Making everything audible in the mix is not always possible. Elements that share frequencies will mask each other.
The most crucial part of the mix is not actually in the mixing phase itself, but in the composition, instrumentation, and arrangement phase. Experienced composers will give each element its space in the frequency spectrum, so there is little to no masking, and when there's masking they use it to their advantage in the form of textures, ensembles.
The masking effect is the number 1 reason why people end up turning everything louder and louder in the mix. Once one element is audible it masks the other ones that are near it, so you turn up one of those or all of them, and now they are masking something else, and so on.
You have tools to improve this situation, but there's a limit on what they can do depending on the severity of the masking. If the problem is that the elements are too close to each other in both time and frequency, then what you want is some separation.
Panning conflicting elements to opposite sides, but your mono mix won't have this benefit.
You can give some frequency space with EQ (accentuate different bands in different elements, for example), but too much of it and you'll be messing with the timbres.
You can use sidechain compression, but you'll need to choose which element will be quiet while the other is on (works great with kick and bass).
You can use an harmonic exciter to make an element cut through the mix, but those added harmonics might be masking something else.
You can also consider getting rid of some elements, or redesign them in a different frequency range (check which bands are available), or use them in another point of time. If the problem is too big, it might be worth to re-arrange the song.
From SoS Mix Mistakes:
Unhelpful Arrangement
The roots of many a mix problem can be traced back to the musical arrangement, and this simple fact renders many of the budget productions I hear effectively unmixable. If your song's verse has more guitar or percussion layers than its chorus, you're likely to face an uphill struggle if you want the chorus to arrive with a bang. Likewise, there's no sense in having different guitar and keyboard sounds competing in the same pitch register if you want to keep any separation between them in the mix. And unless you create some sense of build‑up in the arrangement itself, it's unlikely that you'll hold the listener's attention all the way to your final chorus.
From SoS 20 Tips on Mixing:
Try not to have too many instruments competing for the same part of the audio spectrum. The mid-range is particularly vulnerable, so try to choose the best sounds at source. You can improve the separation when mixing by using EQ to narrow the spectrum of the sound you're working with. Try rolling off some low end and occasionally taking out any excessive top end. This is sometimes known as spectral mixing, where each sound or instrument is given its own space in the audio spectrum. A good example of this is the acoustic guitar which, in a rock mix, can muddle the low mid. If you roll off the low end, you still get plenty of definition, but the mix will seem far cleaner. Sidechain filters on noise gates (set to Key Listen mode) are often very good tools for trimming the high and low ends of sounds without unduly changing the section you want to keep.

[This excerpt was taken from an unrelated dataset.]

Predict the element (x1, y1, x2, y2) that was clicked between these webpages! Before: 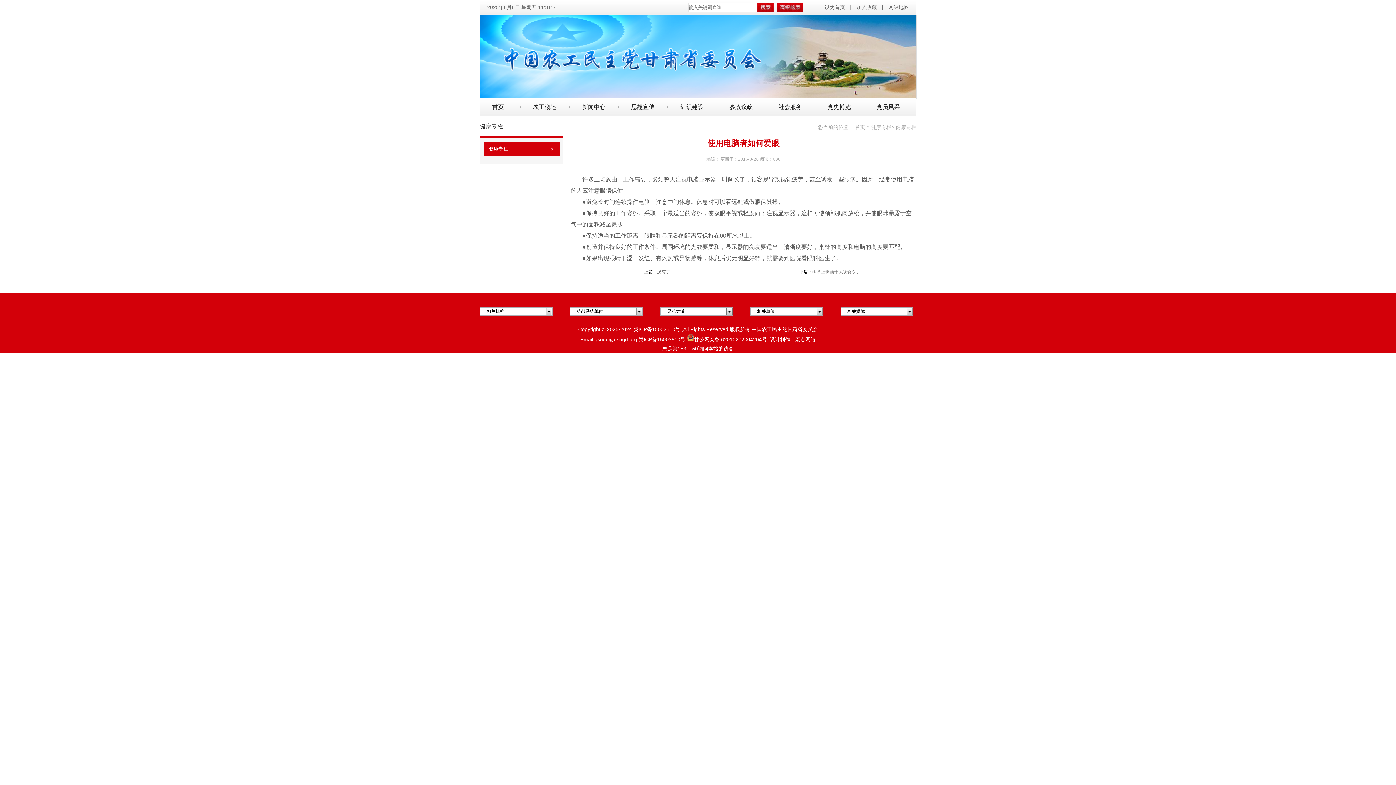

The possible problems and solutions don't end here, but that's the most common cause of your issue.
Masking aside, a technique that will make your life many times easier is the use of buses and/or mix groups. For example, route all the synths to one fader and mix them separately (mix only the synths). Repeat with drums, vocals, maybe you want to group kick and bass and all other low freq elements, etc. Then you mix those groups together.
From SoS Mixing Essentials:
Divide And Conquer
Now that modern DAWs are capable of recording huge numbers of tracks, modern productions seem to want to use them all! You might find your mix initially seems unmanageable, but you can make life much easier by separating key elements of the mix into logical subgroups that can be controlled from a single fader. The obvious example is the drum kit, which may have as many as a dozen mics around it or multiple tracks of supplementary samples, and you clearly don't want to have to move a dozen faders every time you wish to adjust the overall drum kit level. There are two ways to do this in a typical DAW, one of which is to group the faders so that when you move one, the others move proportionally. The other way is to create an audio subgroup and route all your drums via that group, just as you would on a typical analogue studio console.